Intanto grazie per volersi sottoporre alle nostre domande. Vuole presentarsi ai nostri lettori? Se non le dispiace, ci racconti delle sue esperienze di vita, lavoro, formazione, e successivamente del percorso che l’ha portata a impegnarsi in politica, scegliendo di candidarsi con Potere al Popolo.

Sono Alessia Stelitano, ho 30 anni e sono architetto, nella precarietà che caratterizza molti neo-professionisti e coetanei. Mi sono formata all’Università Mediterranea di Reggio Calabria, ho una laurea triennale e una quinquennale, tre esperienze all’estero (due in Turchia e una in Spagna). L’Università mi ha dato molto, anche molte occasioni di criticarla: ho fondato con altri il Collettivo Universitario nel 2008 e portato avanti varie battaglie (contro tagli ai finanziamenti e l’aumento delle tasse, contro il numero chiuso e per maggiore trasparenza e partecipazione): azioni d’amore e di lotta contro l’indifferenza generale verso una realtà formativa importante per il nostro territorio.

Al di là dell’Università, per un breve tempo ho avuto la tessera del PdCI, ho in seguito partecipato a lotte territoriali e ambientali contro le grandi opere e gli impianti (Ponte sullo Stretto, Centrale a carbone, Rigassificatore), per il diritto alla casa e per la ripubblicizzazione delle risorse come l’acqua e i servizi. Ho alle spalle anche attività di volontariato in ambito di Protezione Civile per oltre 12 anni.

Potere al Popolo (che poi è la parafrasi di “democrazia”) è stata da subito la naturale “casa” per noi che, sui territori, viviamo la realtà plasmata da una politica mediatica e dalle sue leggi fatte da gente che, a parole, si professava di sinistra ma emanava riforme classiste e devastanti per le classi lavoratrici e precarie, leggi repressive del dissenso e del diritto di sciopero passando al di sopra delle istanze popolari. Vogliamo unire tutte le lotte e ribaltare le logiche di questa politica e costruire insieme una società più giusta. Per questo ho accettato la candidatura proposta dall’assemblea territoriale, anche se di certo nessuno di noi ha velleità poltronistiche: continuiamo a fare quello che facevamo prima, ma con la possibilità di dare più forza e più voce, più potere, quindi, al popolo.

Vuole esporci i punti principali del programma di Potere al Popolo? Quali sono le priorità per questo neonato movimento? Vi presentate come sinistra antiliberista: il lemma “popolo” nel nome del movimento non rischia di farvi percepire come populisti di sinistra?

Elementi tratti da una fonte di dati
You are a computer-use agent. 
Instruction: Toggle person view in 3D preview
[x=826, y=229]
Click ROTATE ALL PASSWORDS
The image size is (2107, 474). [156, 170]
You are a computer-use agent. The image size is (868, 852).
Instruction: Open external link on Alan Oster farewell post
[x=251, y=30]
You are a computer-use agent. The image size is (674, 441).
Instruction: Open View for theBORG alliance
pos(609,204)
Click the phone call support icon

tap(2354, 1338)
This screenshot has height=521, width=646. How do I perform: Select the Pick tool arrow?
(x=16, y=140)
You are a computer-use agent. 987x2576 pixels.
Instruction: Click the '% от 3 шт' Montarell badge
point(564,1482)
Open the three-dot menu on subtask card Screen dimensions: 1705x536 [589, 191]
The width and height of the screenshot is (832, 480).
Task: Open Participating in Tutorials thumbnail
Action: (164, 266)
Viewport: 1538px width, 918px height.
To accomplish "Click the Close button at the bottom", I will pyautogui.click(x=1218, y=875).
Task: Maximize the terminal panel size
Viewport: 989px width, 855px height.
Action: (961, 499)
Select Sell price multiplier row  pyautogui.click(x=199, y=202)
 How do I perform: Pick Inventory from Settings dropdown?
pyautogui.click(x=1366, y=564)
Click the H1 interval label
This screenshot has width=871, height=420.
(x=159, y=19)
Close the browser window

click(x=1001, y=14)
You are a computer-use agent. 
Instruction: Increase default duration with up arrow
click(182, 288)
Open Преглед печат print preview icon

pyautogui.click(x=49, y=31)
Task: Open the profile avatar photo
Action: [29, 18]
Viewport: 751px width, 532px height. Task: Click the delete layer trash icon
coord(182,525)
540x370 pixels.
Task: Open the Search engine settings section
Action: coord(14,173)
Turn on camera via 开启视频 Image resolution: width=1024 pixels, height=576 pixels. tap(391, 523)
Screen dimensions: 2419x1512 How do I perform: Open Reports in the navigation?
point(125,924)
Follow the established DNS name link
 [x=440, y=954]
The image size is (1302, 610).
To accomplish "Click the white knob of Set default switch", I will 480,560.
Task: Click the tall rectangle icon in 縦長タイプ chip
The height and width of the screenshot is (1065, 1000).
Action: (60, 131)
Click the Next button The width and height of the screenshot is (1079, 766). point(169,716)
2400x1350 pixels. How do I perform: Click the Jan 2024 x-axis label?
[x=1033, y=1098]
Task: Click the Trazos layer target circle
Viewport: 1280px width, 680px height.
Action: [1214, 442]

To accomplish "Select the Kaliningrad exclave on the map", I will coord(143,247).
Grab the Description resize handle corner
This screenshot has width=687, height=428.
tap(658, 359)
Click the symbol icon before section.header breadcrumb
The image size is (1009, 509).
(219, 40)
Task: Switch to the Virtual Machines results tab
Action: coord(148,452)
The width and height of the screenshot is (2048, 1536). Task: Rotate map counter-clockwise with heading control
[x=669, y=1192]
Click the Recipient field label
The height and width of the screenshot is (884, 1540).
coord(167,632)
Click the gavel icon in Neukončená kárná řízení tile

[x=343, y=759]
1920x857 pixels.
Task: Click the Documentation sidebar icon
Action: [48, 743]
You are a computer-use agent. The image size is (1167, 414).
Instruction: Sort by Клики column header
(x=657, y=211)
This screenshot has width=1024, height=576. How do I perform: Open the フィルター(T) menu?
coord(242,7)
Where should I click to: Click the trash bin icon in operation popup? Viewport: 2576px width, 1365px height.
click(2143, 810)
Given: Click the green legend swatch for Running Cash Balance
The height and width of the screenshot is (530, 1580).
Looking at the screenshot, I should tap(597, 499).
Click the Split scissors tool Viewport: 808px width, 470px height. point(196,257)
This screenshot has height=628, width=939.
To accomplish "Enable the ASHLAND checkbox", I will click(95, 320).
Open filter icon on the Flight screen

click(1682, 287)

Il problema:
Riprendi l'intervista ad Alessia Stelitano, candidata con Potere al Popolo, e proseguila dopo l'ultima domanda riportata.

Risposta scritta:
Noi non siamo populisti: questi parlano alla pancia delle persone, approfittando dei loro malumori e frustrazioni, a volte dell’ignoranza, per dar loro un falso nemico con cui prendersela. Il populismo mira a un’involuzione della società, con persone sempre più incattivite e tra loro diffidenti, sempre più chiuse in se stesse, meno consapevoli e, quindi, più facilmente ricattabili e sfruttabili. Noi vogliamo essere invece popolari: ascoltare il popolo ma ragionarci con la testa e con il cuore, trovando insieme soluzioni per un’evoluzione di questa società.

Le nostre priorità? Lavoro per tutti ma anche più tempo libero per tutti: nel 2018 sembra di stare nel 1800, tra giornate lavorative di 12-15 ore, lavoro a cottimo, nero o “grigio” e disparità salariali abissali tra zone geografiche o uomini e donne. Si deve lavorare il giusto e con le giuste tutele, quindi vogliamo abolire il Jobs Act e la riforma Fornero, perché dopo anni di lavoro si ha diritto a godersi una vecchiaia degna. Vogliamo redistribuire la ricchezza, servizi pubblici essenziali garantiti: acqua, energia, sanità, casa, istruzione. Vogliamo togliere linfa all’emarginazione sociale, e di conseguenza manovalanza alla criminalità organizzata, anche per questo vogliamo un radicale cambiamento del sistema giustizia: chi sbaglia deve pagare, ma lo Stato deve tendere a migliorare le persone, non si deve vendicare su di loro, altrimenti si generano solo nuovi mostri.

Siamo senza nessun dubbio un movimento antifascista, perché non possiamo tollerare gli intolleranti, anche questo ci distingue dai populisti: loro si nascondono dietro paraventi per raccogliere consensi. Eppure la storia stessa lo insegna, con il fascismo non si può essere neutrali: la Costituzione nata dalla Resistenza dice che il fascismo è un crimine, non un’opinione, quindi le organizzazioni fasciste vanno chiuse e i loro patrimoni confiscati, come si fa con le mafie (d’altronde molte inchieste hanno anche accertato collusioni tra gli appartenenti ad entrambe).

Nonostante la vostra presenza massiccia su Internet e la forte carica dal basso che esprime la vostra vicinanza ai centri sociali, agli spazi occupati, ai movimenti contro le grandi opere o al sindacalismo di base, non sembrate sfondare nei sondaggi. C’è qualcosa che il MoVimento 5 Stelle ha capito dell’utilizzo della Rete che voi non avete ancora saputo sfruttare?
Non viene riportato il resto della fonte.